How do I go about achieving my desired solution? Thanks for your attention.

William Cooper
 
Last edited:

Dason

Ambassador to the humans
#2
Re: R - Logistic regression. Coding to get all predictor variables for categorical va

Well what DO you get? It's hard to say what the issue is if we don't have your data and don't have your output. Basically at the moment all we have is "it's not quite giving me what I want" and it's really hard for us to diagnose anything with that amount of information.
 
#3
Re: R - Logistic regression. Coding to get all predictor variables for categorical va

When I use the command str(modeldata), I get this
$ Age : int 38 36 46 42 68 44 42 54 40 42 ...
$ BankCard : int 1 0 1 1 1 1 1 1 1 1 ...
$ Cat : int 0 0 0 0 0 0 1 0 1 1 ...
$ Dog : int 0 0 0 0 1 0 0 0 1 0 ...
$ DwellingType : int 1 1 1 1 1 1 1 1 1 2 ...
$ Education : int 0 1 2 0 3 1 2 0 1 1 ...
$ Income : int 8 0 13 7 3 10 5 13 8 5 ...

This is my output

Age -0.0069081 0.0007494 -9.218 < 0.0000000000000002 ***
BankCard 0.0506236 0.0295674 1.712 0.086870 .
Cat -0.0111615 0.0243875 -0.458 0.647187
Dog 0.0235260 0.0223738 1.051 0.293030
DwellingType -0.0620168 0.0335837 -1.847 0.064800 .
Education 0.0037874 0.0099639 0.380 0.703860
Income -0.0077887 0.0031929 -2.439 0.014712 *

BankCard, Cat, Dog and DwellingType have only two possible answers. But Age, Education and Income are multiple choice demographic questions that are categorical.
I am expecting Age to show as Age(1), Age(2), Age(3), etc. Same for Education and Income. What should be the variable type for these three variables?

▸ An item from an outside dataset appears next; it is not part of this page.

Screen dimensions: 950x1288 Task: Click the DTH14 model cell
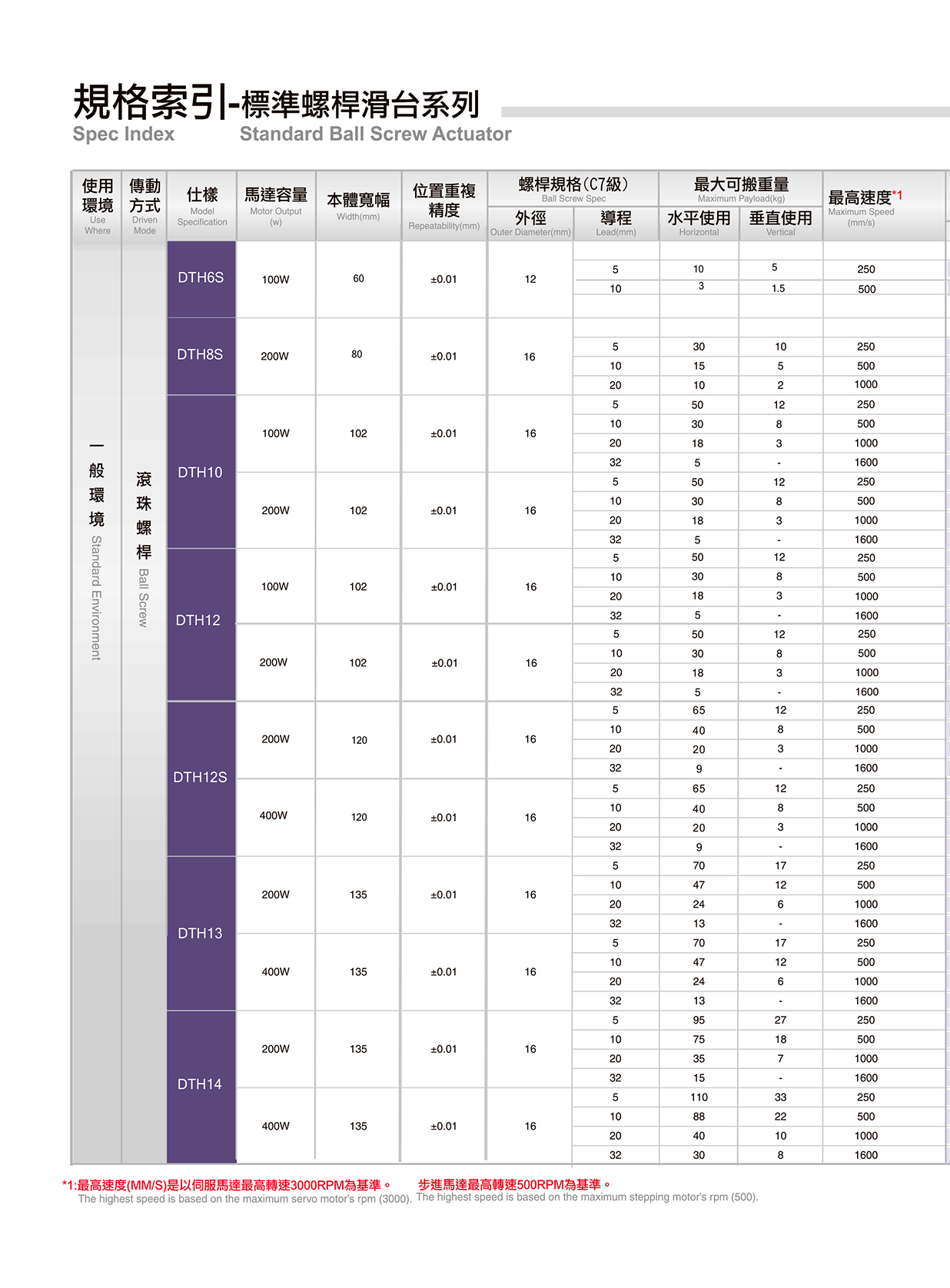pyautogui.click(x=201, y=1084)
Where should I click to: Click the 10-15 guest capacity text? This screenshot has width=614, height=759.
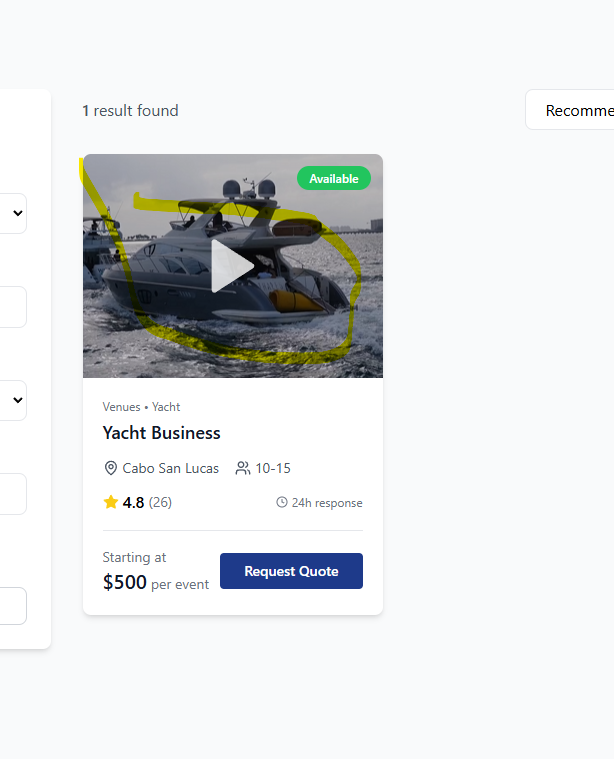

Thanks for your prompt response,
William Cooper
 
#4
Re: R - Logistic regression. Coding to get all predictor variables for categorical va

R constructs the model based on the type of your variables. Since your variables are all of type integer, it models them as such. Note that this seems to be correct in the case of Age, which unlike you say, is coded not with categories, but with the actual value itself.

You need to convert your integers to factors. Before fitting your model, try adapting the data matrix like so:

Code:
modeldata$Education <- factor(modeldata$Education, labels = c("high school", "bachelor", "master"))
 

gianmarco

TS Contributor
#5
Re: R - Logistic regression. Coding to get all predictor variables for categorical va

Once you have properly prepared your data, you may want to use a R function I have put togheter, which allows to visually display the fitted model's results (i.e., betas and ORs). It also allows to plot some model's diagnostics.
The function is described here: http://cainarchaeology.weebly.com/r-function-for-binary-logistic-regression.html

Short video tutorial here:
[YOUTUBE]zv8vz8SVzaA[/YOUTUBE]

In the same site, a couple of functions are also available to perform LR internal validation.

Hope this helps.
Best
gm
 
#6
Re: R - Logistic regression. Coding to get all predictor variables for categorical va

Thanks to everyone for their help. Especially for the video, that's the best resource.